In the simplest terms, The Look is unspoken dialogue that confirms both sides are, as black parishioners often say, “on one accord.” In my case, it was a mother’s plea and a sister’s promise to pay special attention to this child and not allow him to get lost in the system. It wasn’t an agreement for favoritism; it was a pact to stay particularly attuned to my development and ensure I was not shut out from any opportunity. They both knew that no one understands the plight of a black student better than a black teacher.
In 2008, when then-Senator Barack Obama rode the highest black voter turnout in U.S. history to the White House, black voters felt The Look had been exchanged. It was the electoral version of what happened that morning in third-grade. African American voters, frustrated by the government’s lack of responsiveness to decades of socioeconomic disparities, felt that a black president could give them special attention and understand black America’s grievances better than any other.

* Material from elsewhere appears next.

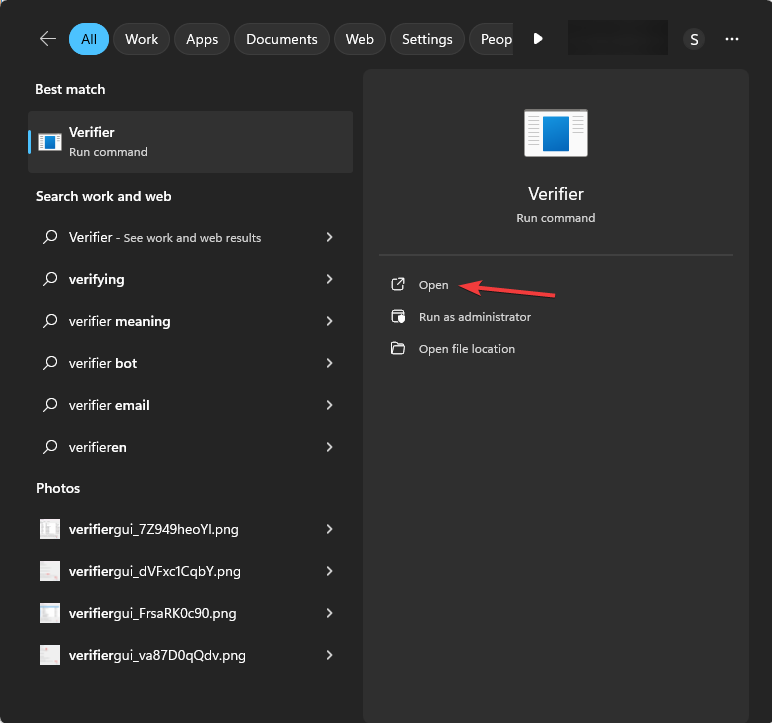772x723 pixels.
Task: Select the Web filter tab
Action: pyautogui.click(x=359, y=39)
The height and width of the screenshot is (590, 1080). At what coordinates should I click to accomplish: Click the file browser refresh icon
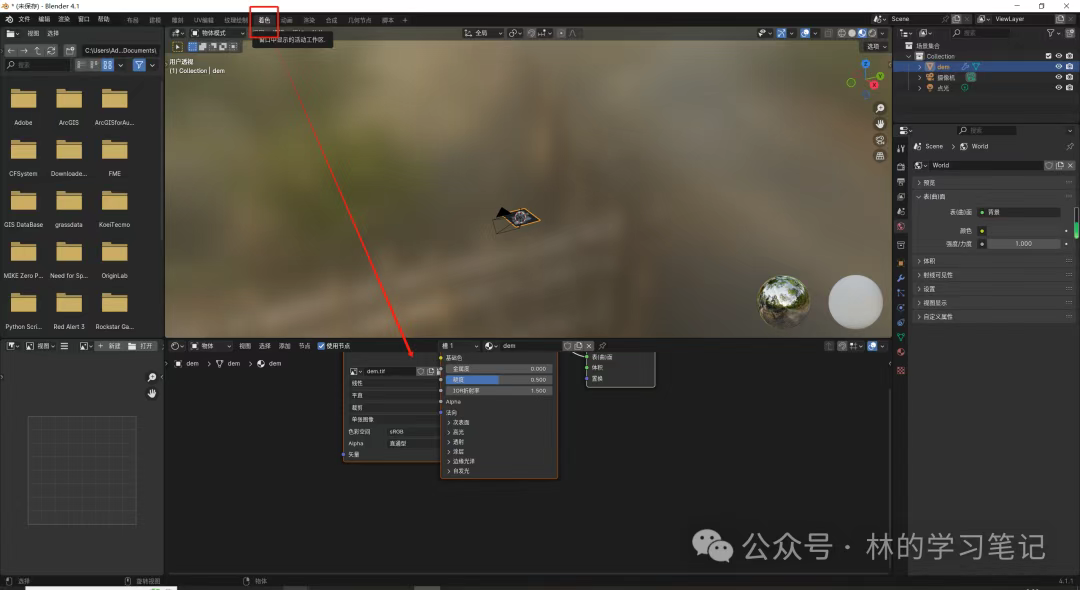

They didn’t assume, much less expect or desire, that Obama’s election would translate into a glut of administrative and legislative actions geared toward black people. It wasn’t favoritism African Americans sought; they simply wanted an acknowledgement that structural racism is real and some executive resolve to address it from the first president to have experienced it firsthand. But things haven’t gone quite as they had hoped. And frustration has given rise to a new generation of black voters and activists, a generation who uses more overt and dynamic techniques to influence the political agenda.